Enhancing the performance of coupled quantum Otto thermal machines without entanglement and quantum correlations

TL;DR

This paper investigates how coupled spin systems can enhance quantum Otto engine performance without relying on entanglement or quantum correlations, emphasizing the role of energy level structure and system size.

Contribution

It demonstrates that efficiency and work improvements are due to energy level structure, not quantum correlations, and explores effects of system size and interaction type on performance.

Findings

Efficiency, work, and COP increase with system size, especially for odd numbers of spins.

Entanglement and quantum correlations are not necessary for performance enhancements.

Energy level structure determines the thermodynamic performance of coupled spin systems.

Abstract

We start with a revision study of two coupled spin-$1/2$ under the influence of Kaplan-Shekhtman-Entin-Wohlman-Aharony (KSEA) interaction and a magnetic field.
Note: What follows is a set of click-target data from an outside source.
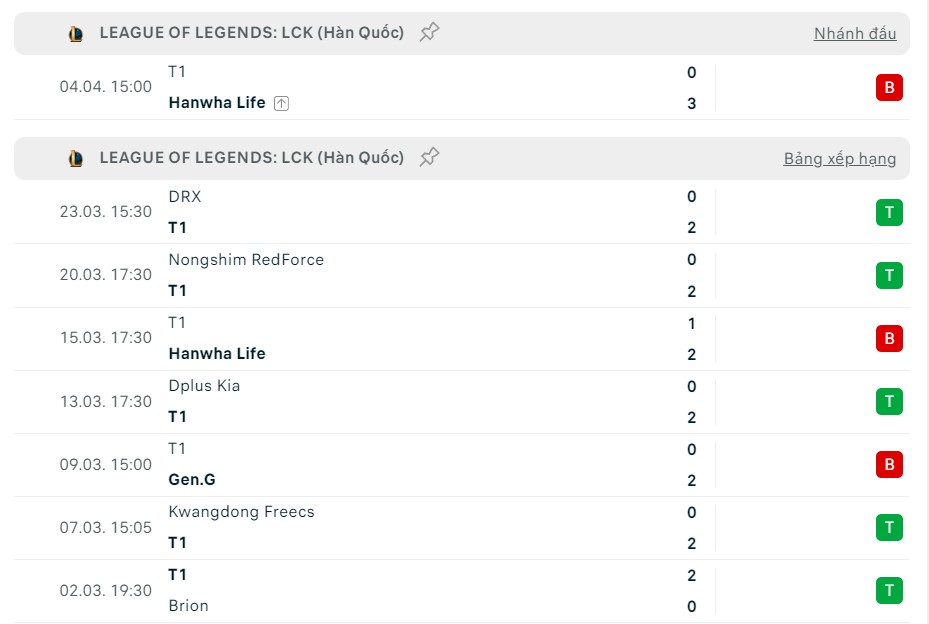Viewport: 929px width, 624px height.
Task: Click green T badge for Brion match
Action: (x=888, y=590)
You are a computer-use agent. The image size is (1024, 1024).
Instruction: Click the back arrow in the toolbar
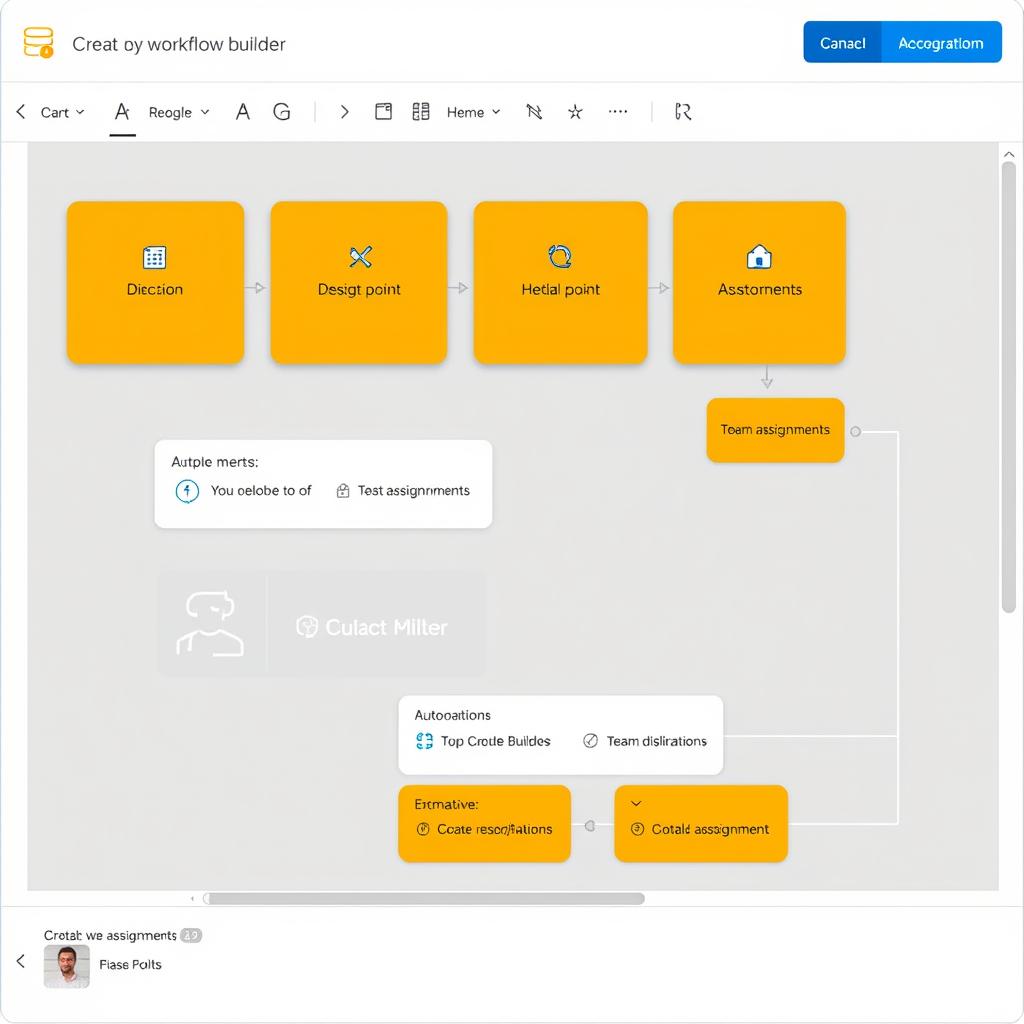point(20,112)
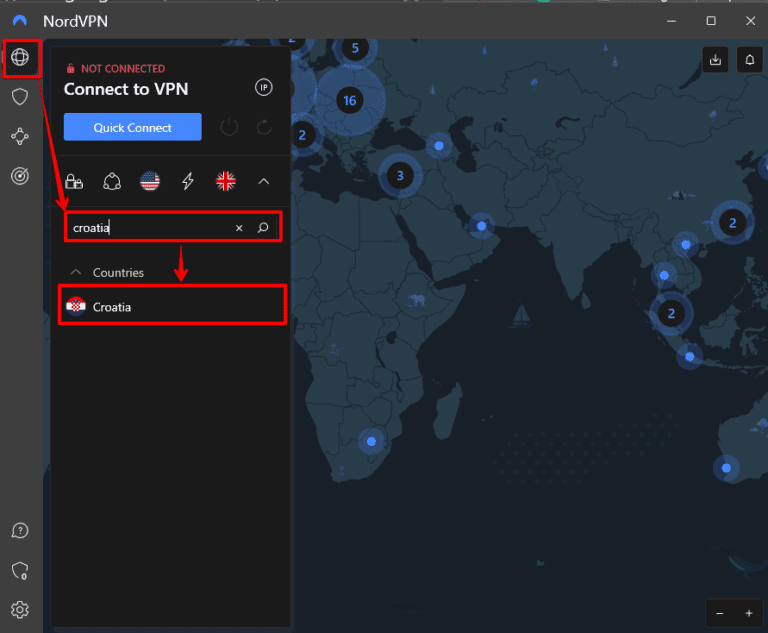This screenshot has height=633, width=768.
Task: Open Settings gear in sidebar
Action: (20, 609)
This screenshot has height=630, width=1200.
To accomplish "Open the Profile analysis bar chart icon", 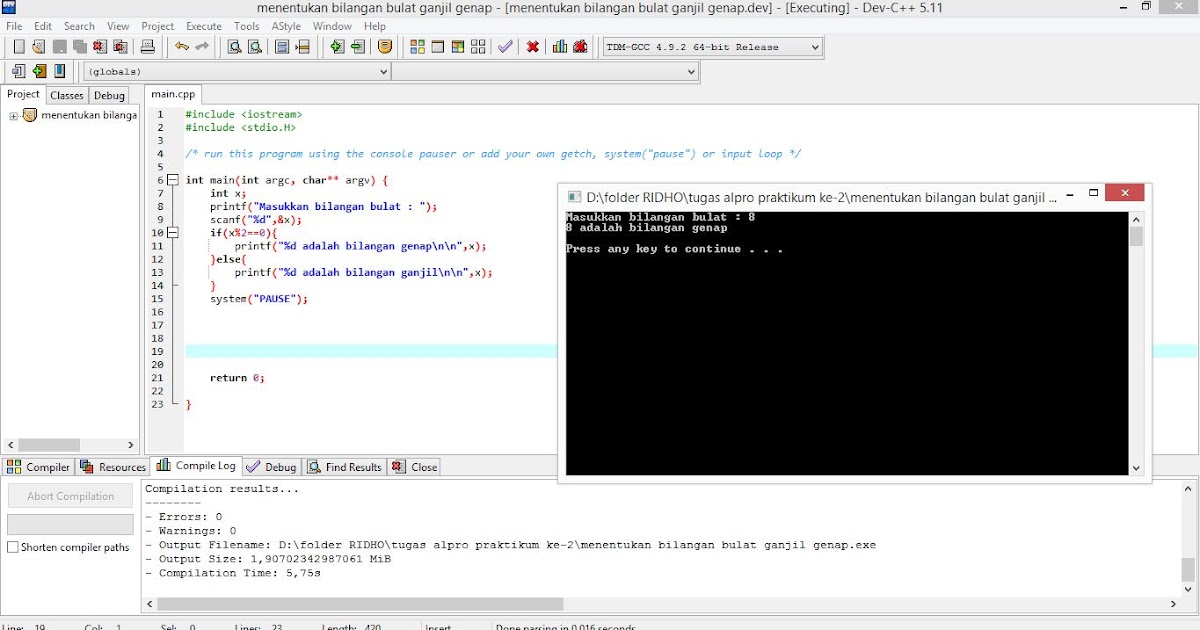I will (559, 47).
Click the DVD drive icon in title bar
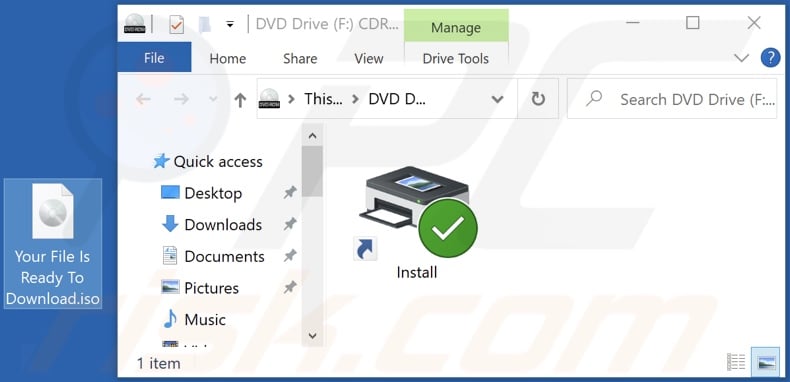The width and height of the screenshot is (790, 382). [x=135, y=24]
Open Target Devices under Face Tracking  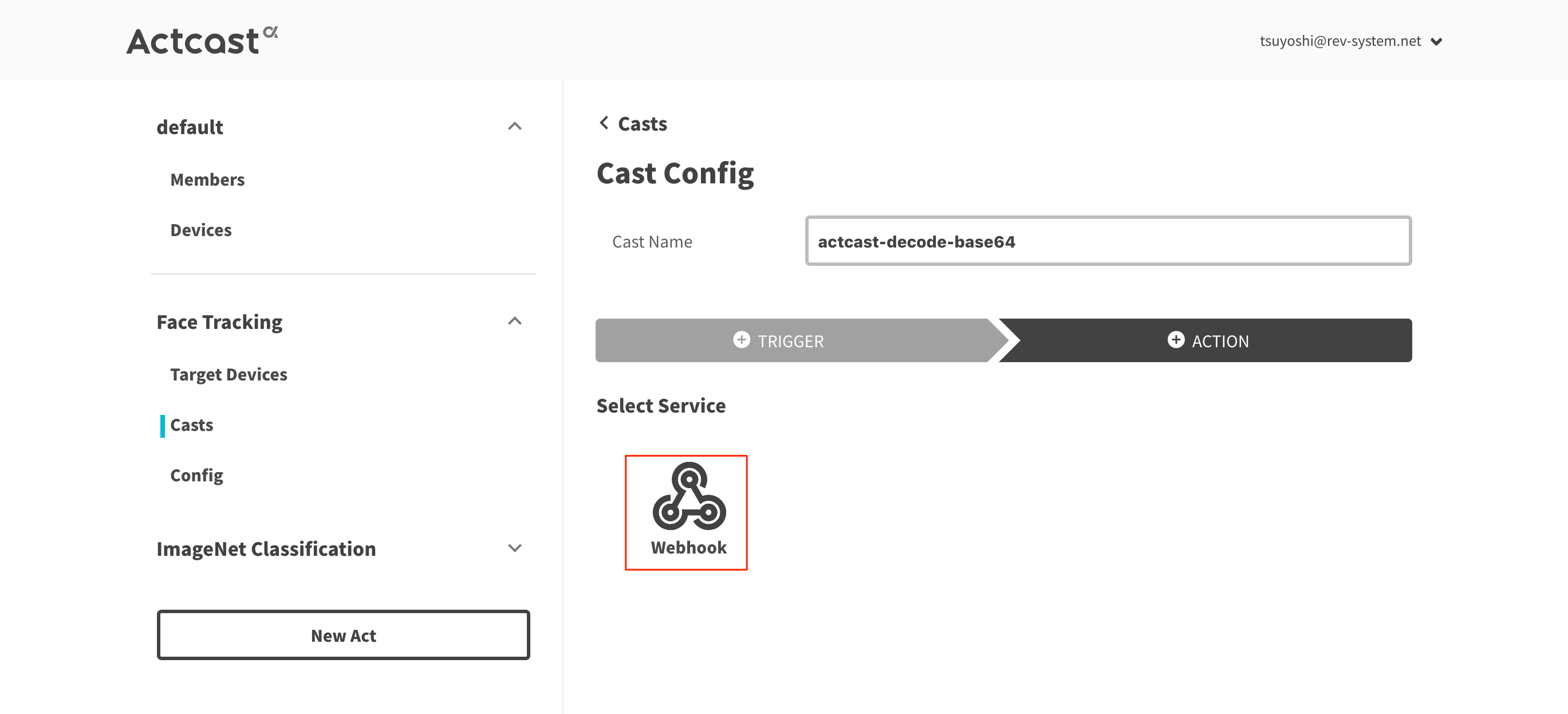pyautogui.click(x=229, y=374)
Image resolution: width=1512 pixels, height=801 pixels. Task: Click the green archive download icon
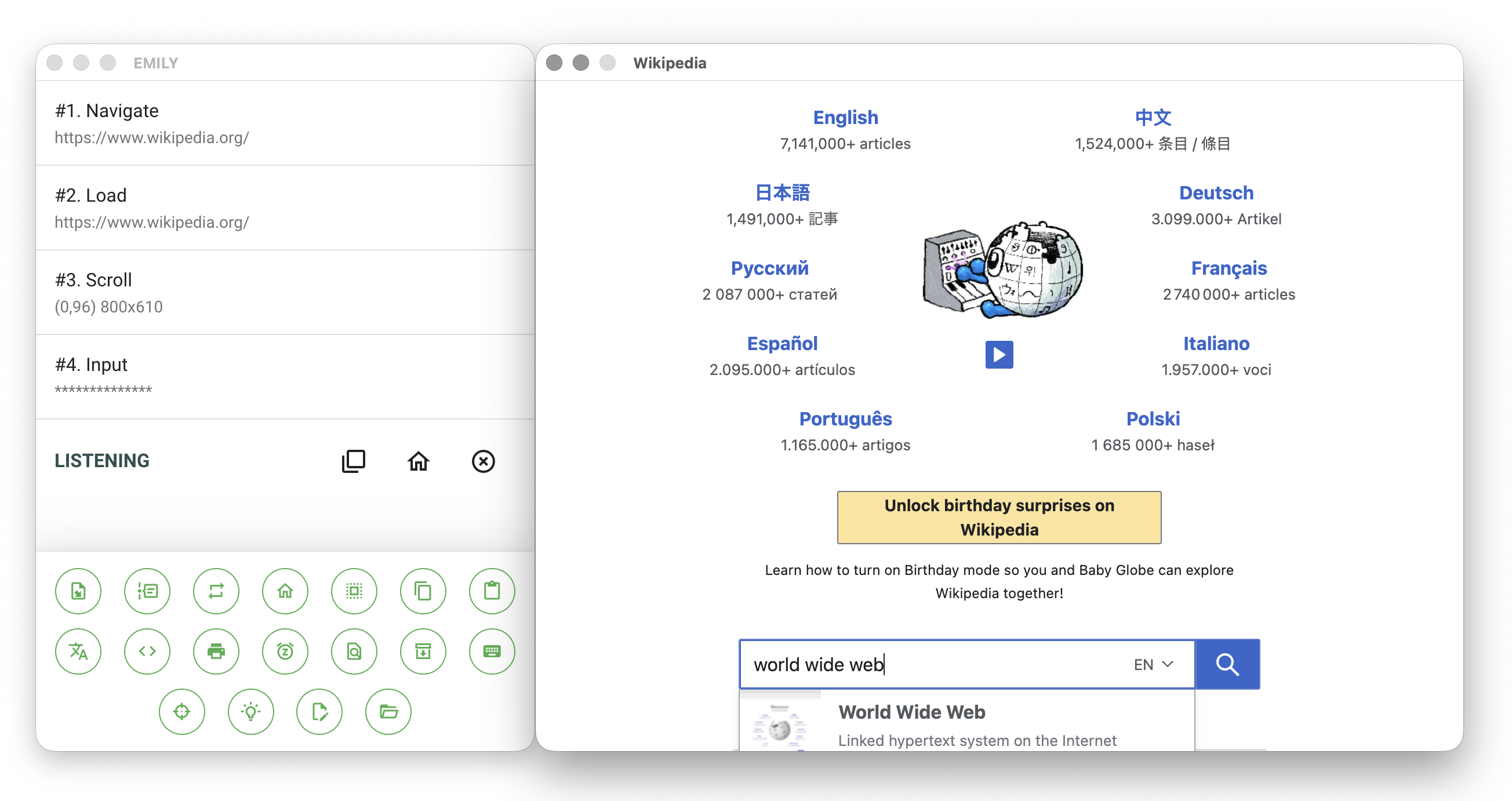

We first show the role of idle levels, i.e., levels that do not couple to the external magnetic field, when the system is working as a heat engine as well as when it is a refrigerator. Then we extend the results reported in [PRE. 92, (2015) 022142] by showing that it is not necessary to change both the magnetic field as well as the coupling parameters to break the extensive property of the work extracted globally from two coupled spin-$1/2$ as has been demonstrated there. Then we study the role of increasing the number of coupled spins on efficiency, extractable work, and coefficient of performance (COP). First, we consider two- and three-coupled spin-$1/2$ Heisenberg $\mathrm{XXX}$-chain. We prove that the latter can outperform the former in terms of efficiency, extractable work, and COP. Then we consider the Ising model, where the number of interacting spins ranges from two to six. We show that only when the number of interacting spins is odd the system can work as a heat engine in the strong coupling regime. The enhancements in efficiency and COP are explored in detail. Finally, this model confirms the idea that entanglement and quantum correlations are not the reasons behind the enhancements observed in efficiency, extracatable work, and COP, but only due to the structure of the energy levels of the Hamiltonian of the working substance. In addition to this, the extensive property of global work as well, is not affected by entanglement and quantum correlations.